DATA SUPPLIED:
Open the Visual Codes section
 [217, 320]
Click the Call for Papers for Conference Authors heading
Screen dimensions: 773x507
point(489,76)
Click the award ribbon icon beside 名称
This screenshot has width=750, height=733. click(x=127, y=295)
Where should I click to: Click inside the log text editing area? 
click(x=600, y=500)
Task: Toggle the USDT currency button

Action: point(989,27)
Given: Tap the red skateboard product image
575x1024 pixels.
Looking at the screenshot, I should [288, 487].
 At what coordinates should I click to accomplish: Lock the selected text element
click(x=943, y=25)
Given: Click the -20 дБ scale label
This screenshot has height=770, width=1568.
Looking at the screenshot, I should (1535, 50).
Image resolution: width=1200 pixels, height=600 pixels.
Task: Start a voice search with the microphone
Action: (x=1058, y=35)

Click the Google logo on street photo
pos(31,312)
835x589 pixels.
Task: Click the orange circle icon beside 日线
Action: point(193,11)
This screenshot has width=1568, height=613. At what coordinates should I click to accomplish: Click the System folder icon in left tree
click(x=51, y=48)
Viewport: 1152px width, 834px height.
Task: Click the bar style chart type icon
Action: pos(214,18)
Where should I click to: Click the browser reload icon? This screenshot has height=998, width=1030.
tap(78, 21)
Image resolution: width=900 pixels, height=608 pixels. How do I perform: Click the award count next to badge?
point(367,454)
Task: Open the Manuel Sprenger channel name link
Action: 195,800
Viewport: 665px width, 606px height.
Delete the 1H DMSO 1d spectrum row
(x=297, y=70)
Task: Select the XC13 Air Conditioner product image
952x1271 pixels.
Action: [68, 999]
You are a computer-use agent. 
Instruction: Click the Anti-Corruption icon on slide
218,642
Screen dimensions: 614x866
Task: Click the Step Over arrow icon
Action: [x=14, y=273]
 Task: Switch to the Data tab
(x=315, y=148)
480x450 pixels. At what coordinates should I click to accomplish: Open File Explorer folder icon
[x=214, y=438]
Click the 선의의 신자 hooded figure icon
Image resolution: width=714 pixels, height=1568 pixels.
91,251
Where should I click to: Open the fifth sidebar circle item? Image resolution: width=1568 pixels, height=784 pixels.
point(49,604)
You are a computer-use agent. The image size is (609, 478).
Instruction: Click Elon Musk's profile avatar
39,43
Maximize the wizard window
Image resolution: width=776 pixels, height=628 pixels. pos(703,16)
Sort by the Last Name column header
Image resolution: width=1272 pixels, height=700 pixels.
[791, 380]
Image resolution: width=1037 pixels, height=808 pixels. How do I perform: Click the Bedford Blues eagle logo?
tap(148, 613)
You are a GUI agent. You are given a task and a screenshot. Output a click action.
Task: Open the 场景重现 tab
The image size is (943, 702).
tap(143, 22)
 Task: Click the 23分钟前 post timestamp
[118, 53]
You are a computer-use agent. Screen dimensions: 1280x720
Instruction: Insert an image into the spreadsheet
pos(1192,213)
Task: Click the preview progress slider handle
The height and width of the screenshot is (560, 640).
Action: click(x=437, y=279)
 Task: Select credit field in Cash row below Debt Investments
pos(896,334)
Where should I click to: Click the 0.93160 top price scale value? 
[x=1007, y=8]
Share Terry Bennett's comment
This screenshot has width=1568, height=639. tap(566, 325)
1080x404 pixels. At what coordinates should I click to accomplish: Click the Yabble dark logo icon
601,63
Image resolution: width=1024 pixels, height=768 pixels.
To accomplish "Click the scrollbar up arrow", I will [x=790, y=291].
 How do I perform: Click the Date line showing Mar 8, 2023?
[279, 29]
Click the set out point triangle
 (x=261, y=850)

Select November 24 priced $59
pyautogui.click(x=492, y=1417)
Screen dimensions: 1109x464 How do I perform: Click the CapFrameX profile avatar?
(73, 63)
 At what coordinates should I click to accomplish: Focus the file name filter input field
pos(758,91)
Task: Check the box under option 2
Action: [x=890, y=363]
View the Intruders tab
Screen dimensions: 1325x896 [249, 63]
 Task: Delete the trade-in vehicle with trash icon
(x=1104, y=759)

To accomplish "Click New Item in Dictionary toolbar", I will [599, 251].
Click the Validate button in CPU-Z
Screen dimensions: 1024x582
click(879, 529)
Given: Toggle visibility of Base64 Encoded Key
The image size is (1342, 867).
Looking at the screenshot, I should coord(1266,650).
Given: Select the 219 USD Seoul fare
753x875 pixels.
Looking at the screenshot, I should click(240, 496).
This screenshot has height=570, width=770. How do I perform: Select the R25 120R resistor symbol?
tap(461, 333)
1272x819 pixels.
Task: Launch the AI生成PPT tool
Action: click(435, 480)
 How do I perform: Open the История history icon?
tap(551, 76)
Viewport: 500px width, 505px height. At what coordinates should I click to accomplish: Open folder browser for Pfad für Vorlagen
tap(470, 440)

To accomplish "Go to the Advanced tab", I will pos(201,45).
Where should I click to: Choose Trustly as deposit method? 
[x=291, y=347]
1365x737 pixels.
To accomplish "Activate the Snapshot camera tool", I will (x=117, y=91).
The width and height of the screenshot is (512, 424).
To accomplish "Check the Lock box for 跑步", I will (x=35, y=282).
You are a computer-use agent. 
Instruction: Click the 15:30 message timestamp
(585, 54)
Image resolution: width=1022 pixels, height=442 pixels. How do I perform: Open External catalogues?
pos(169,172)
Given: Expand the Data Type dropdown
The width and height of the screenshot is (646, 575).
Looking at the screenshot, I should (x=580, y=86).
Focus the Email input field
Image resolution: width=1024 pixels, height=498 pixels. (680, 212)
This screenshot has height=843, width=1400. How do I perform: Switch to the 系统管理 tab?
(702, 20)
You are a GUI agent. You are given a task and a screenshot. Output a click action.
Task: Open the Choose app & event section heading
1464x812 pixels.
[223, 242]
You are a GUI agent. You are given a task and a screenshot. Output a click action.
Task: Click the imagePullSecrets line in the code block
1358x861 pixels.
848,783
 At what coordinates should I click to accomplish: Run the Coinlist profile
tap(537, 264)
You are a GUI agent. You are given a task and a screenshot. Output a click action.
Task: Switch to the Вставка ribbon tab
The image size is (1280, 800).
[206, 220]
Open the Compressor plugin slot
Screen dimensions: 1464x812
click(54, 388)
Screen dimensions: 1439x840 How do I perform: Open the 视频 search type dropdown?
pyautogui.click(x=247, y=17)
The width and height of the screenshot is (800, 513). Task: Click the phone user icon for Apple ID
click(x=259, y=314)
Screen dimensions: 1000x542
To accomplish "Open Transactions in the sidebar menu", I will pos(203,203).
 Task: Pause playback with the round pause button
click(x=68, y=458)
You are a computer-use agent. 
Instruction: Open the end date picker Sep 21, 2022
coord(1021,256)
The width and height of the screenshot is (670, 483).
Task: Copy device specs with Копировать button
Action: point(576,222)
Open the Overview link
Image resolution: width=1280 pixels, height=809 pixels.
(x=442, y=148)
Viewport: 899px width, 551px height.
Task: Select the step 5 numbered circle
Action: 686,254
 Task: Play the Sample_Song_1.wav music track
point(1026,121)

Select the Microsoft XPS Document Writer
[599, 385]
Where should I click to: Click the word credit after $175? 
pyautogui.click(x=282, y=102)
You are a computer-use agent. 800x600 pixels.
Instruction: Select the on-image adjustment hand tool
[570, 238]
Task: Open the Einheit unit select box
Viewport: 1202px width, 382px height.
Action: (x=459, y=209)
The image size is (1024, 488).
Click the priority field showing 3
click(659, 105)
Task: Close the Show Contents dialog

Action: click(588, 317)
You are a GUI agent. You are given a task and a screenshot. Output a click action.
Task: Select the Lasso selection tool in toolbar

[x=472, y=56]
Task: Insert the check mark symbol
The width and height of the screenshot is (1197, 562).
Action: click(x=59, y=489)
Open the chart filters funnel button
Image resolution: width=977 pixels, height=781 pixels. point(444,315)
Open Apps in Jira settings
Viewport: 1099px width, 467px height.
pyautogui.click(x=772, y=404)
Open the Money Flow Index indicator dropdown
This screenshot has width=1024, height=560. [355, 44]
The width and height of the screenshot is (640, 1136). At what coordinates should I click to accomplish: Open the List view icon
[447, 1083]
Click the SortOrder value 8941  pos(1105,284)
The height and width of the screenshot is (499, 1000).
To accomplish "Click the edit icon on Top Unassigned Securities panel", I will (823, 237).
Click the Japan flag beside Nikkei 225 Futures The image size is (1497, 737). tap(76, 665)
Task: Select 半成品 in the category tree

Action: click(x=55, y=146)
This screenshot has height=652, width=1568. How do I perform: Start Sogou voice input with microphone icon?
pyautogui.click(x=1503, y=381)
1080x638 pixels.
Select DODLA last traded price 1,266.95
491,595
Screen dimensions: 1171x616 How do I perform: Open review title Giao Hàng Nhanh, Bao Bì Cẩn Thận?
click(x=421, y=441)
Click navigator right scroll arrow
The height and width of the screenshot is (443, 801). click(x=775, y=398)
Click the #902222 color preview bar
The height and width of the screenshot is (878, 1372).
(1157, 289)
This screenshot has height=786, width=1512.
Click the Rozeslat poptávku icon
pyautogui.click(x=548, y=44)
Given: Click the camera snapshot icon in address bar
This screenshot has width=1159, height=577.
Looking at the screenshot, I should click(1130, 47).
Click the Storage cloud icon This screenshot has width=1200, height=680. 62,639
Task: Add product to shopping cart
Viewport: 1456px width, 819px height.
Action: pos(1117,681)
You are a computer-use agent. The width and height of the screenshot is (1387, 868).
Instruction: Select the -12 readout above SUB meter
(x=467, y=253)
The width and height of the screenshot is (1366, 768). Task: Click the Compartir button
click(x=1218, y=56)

WHAT IS NEEDED: Find the word "camera" in the entries, then copy out every line that has it.

ANSWER SECTION:
To accomplish "Activate the Snapshot camera tool", I will (x=117, y=91).
Given: Click the camera snapshot icon in address bar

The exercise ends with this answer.